Fragmento del documento:
Pongamos por caso los colores. No estáis obligados a estar al corriente sobre el tema, pero un día asignamos a cada color un valor numérico exacto. Si queréis saberlo todo, decidimos que los colores son 16.777.216, y a cada uno de ellos les asignamos un valor numérico dado por una secuencia de 0 y de 1. Lo juro. El rojo más puro que existe, por ejemplo, después de haber sido digitalizado se llama así: 1111 1111 0000 0000 0000 0000. ¿Por qué hacer algo tan poco poético? Muy sencillo: porque traduciendo un color a un número puedo introducirlo en máquinas que pueden modificarlo, o simplemente transportarlo, o tan solo guardarlo: lo hacen con una irrisoria facilidad, sin margen de error, a una velocidad vertiginosa y con un coste ridículo. Cada vez que quiero ver de nuevo el color real le pido a la máquina que me lo devuelva: y ella lo hace.

Notable.

Funciona de la misma manera con los sonidos, o las letras del alfabeto, o la temperatura de vuestro cuerpo. Fragmentos de mundo.

Este truquito comenzó a propagarse a finales de los años setenta. En aquella época todos los datos que guardábamos o transmitíamos estaban elaborados de otro modo: se llama ANALÓGICO. Lo analógico, como ocurre también con otras viejas cosas, como por ejemplo los compases o los abuelos, era una forma más completa de registrar la realidad, más exacta, incluso más poética, pero también condenadamente compleja, frágil, perecedera. Analógico era el termómetro de mercurio, pongamos por caso, el de cuando teníamos fiebre: en la columna el mercurio reaccionaba al calor cambiando de volumen y, basándonos en la experiencia, deducíamos nuestra temperatura según su movimiento en el espacio: los números impresos en el cristal traducían ese movimiento en el veredicto de una temperatura exacta en grados centígrados [por encima de los 37,5 uno no iba al colegio]. Ahora el termómetro es digital: lo apoyas contra la frente, pulsas un botón, y en un momento te dispara una determinada temperatura. Un sensor ha registrado cierto valor de temperatura que corresponde a una determinada secuencia de 0 y de 1 que la máquina computa y luego traduce a un valor en grados, escribiéndolo en la pantallita. Como tipo de experiencia recuerda muchísimo el paso del futbolín al videojuego.

Entradas para señalar palabras y elementos:
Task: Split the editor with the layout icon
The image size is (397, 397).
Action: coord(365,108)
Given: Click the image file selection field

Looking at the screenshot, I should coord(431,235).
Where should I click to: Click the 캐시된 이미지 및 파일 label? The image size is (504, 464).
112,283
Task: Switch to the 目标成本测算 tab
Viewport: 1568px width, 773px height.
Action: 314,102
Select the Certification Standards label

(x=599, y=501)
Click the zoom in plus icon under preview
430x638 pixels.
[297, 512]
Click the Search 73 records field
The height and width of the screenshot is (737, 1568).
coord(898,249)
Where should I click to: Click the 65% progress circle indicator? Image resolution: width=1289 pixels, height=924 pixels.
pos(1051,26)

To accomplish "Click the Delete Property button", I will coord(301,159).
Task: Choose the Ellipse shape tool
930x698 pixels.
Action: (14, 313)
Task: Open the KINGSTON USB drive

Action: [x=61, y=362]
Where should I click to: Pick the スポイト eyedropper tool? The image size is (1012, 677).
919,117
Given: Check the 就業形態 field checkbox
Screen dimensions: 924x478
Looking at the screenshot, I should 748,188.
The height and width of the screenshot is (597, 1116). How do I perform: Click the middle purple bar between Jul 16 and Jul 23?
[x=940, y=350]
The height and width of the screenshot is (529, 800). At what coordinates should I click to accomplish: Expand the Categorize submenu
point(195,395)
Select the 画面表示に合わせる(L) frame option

Qué debes hacer:
A. Extrae del listado cada línea que contenga la palabra "pixels".
B. Prosigue el texto sobre lo analógico y lo digital a partir de su última frase.

Conjunto de respuestas:
A.
430x638 pixels.
Where should I click to: Click the 65% progress circle indicator? Image resolution: width=1289 pixels, height=924 pixels.
930x698 pixels.

B.
Dos mundos.

El termómetro de mercurio y el digital.

El vinilo y el CD.

La película de celuloide y el DVD.

Futbolín y videojuego.

Dos mundos.

Un posible defecto del segundo (el digital) es que no es capaz de registrar todos los matices de la realidad: lo registra a saltos, de vez en cuando: para entendernos, la aguja del reloj del campanario avanza en un movimiento continuo, colma cada microinstante del tiempo, del mismo modo que el mercurio, al cambiar su volumen en el termómetro, se movía en la columna colmando cada micronivel de temperatura: pero vuestro reloj digital no lo hace, tal vez cuenta los segundos, tal vez cuenta también décimas o centésimas, pero luego, en un momento dado deja de contar y salta hasta el siguiente número: allí en medio queda una parte del mundo (infinitesimal) que el sistema digital pierde por el camino.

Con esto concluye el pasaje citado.